# Work order
Nothing but the line with "Toggle the hamburger" and the lines after it, through the end of the records below, is to be repeated, exactly as it is.

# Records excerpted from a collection
☆ ☆ ☆ ☆ ☆ ☆ ☆

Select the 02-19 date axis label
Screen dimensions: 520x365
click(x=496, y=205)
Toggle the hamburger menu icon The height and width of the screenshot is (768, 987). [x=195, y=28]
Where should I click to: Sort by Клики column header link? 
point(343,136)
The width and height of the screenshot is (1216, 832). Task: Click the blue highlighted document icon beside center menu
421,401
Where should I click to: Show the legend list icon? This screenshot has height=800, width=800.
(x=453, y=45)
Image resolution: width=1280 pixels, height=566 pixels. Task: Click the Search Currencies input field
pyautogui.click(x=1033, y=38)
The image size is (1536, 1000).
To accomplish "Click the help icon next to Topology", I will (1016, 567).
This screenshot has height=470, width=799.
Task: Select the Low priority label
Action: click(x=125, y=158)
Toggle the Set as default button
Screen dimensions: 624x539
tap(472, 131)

☆ ☆ ☆ ☆ ☆ ☆ ☆

# Exercise answer
Toggle the hamburger menu icon The height and width of the screenshot is (768, 987). [x=195, y=28]
Where should I click to: Sort by Клики column header link? 
point(343,136)
The width and height of the screenshot is (1216, 832). Task: Click the blue highlighted document icon beside center menu
421,401
Where should I click to: Show the legend list icon? This screenshot has height=800, width=800.
(x=453, y=45)
Image resolution: width=1280 pixels, height=566 pixels. Task: Click the Search Currencies input field
pyautogui.click(x=1033, y=38)
The image size is (1536, 1000).
To accomplish "Click the help icon next to Topology", I will (1016, 567).
This screenshot has height=470, width=799.
Task: Select the Low priority label
Action: click(x=125, y=158)
Toggle the Set as default button
Screen dimensions: 624x539
tap(472, 131)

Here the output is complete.